:: Problem set ::
1. In the forum thread on the H gigas semi aquatic setup, reproduce everything from "# H gigas Semi" down to "remains in sight.".
2. The forum thread on the H gigas semi aquatic setup has sentences where the poster says "I decided". List everything the poster says they decided to do.

:: Passage given ::
↓
# H gigas Semi Aquatic Setup - Sorta



## freedumbdclxvi (Oct 20, 2012)

Today, I decided to setup an semi aquatic setup for my recently acquired MF H gigas.  I did some reading up on the boards regarding previous setups and the various comments and suggestions others had, and I went from there.  I called it "sorta" my title because I decided to forego the paludarium route, as it seemed a bit overkill.  I decided in the end to go with a large, deep vase and to bury it.  This way I had a large "pool" while keeping a large space for deep substrate.  So far, she has gone into the vase quite a bit, but I expect that to change once she begins to burrow.  I am excited to see how often she returns to the pool, especially considering how often she remains in sight.

Reactions: Like 1


----------



## LV-426 (Oct 20, 2012)
↑
:: Stored data ::
↓
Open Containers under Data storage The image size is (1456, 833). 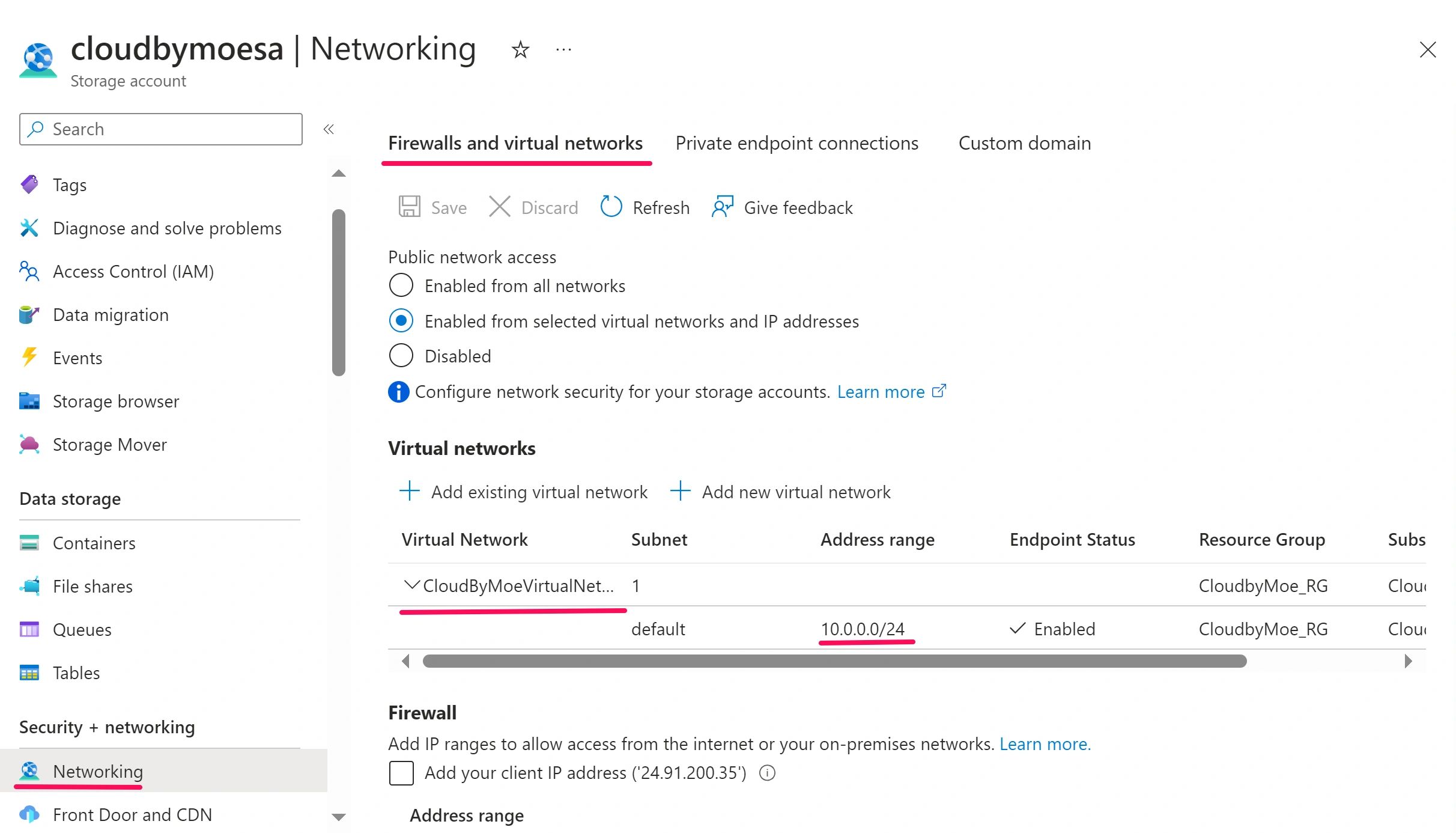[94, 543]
↑
↓
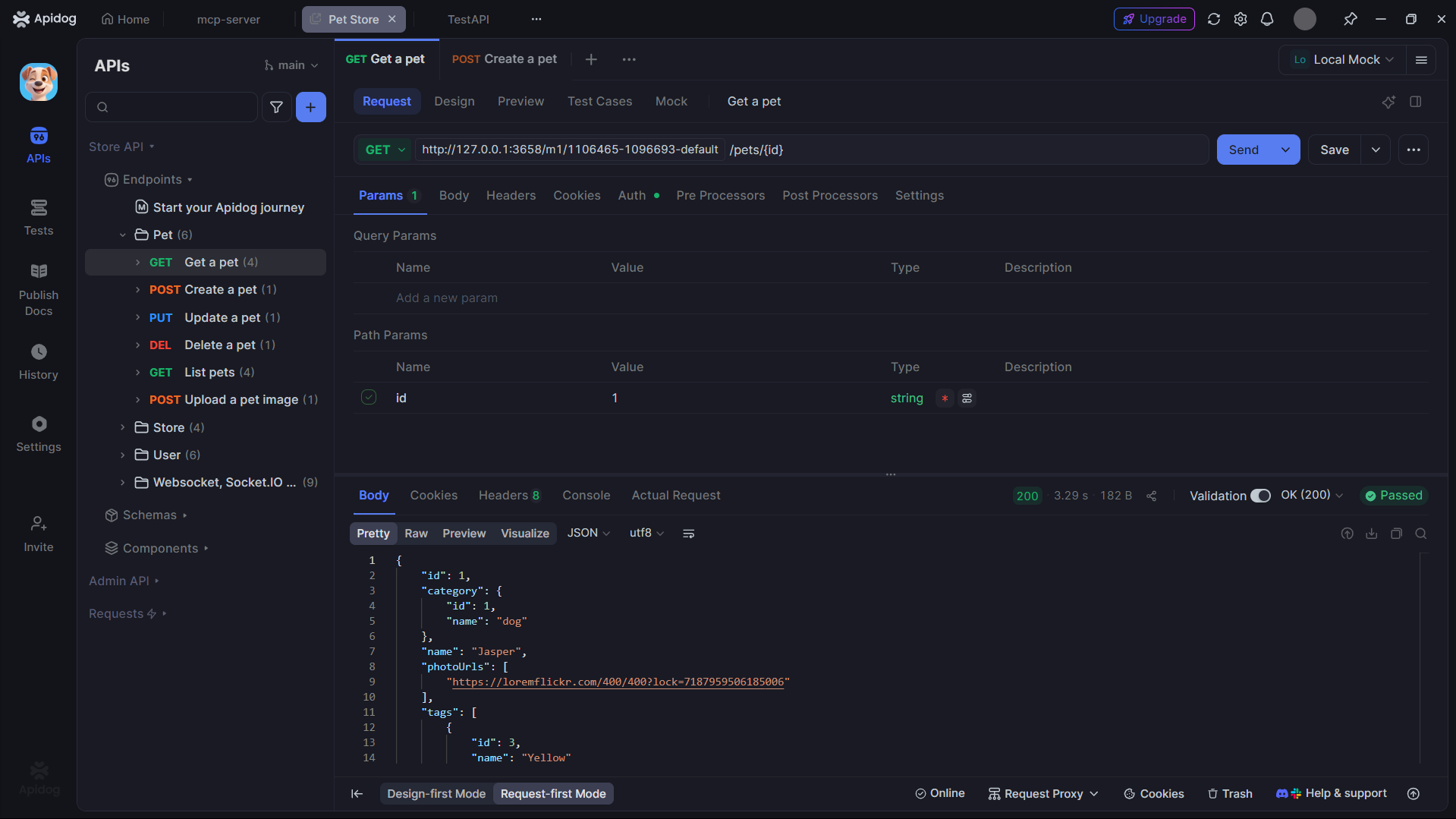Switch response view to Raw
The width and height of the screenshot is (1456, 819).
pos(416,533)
↑
:: Solution set ::
1.
# H gigas Semi Aquatic Setup - Sorta



## freedumbdclxvi (Oct 20, 2012)

Today, I decided to setup an semi aquatic setup for my recently acquired MF H gigas.  I did some reading up on the boards regarding previous setups and the various comments and suggestions others had, and I went from there.  I called it "sorta" my title because I decided to forego the paludarium route, as it seemed a bit overkill.  I decided in the end to go with a large, deep vase and to bury it.  This way I had a large "pool" while keeping a large space for deep substrate.  So far, she has gone into the vase quite a bit, but I expect that to change once she begins to burrow.  I am excited to see how often she returns to the pool, especially considering how often she remains in sight.

2.
- Set up a semi aquatic setup for the recently acquired MF H gigas
- Forego the paludarium route
- Go with a large, deep vase and bury it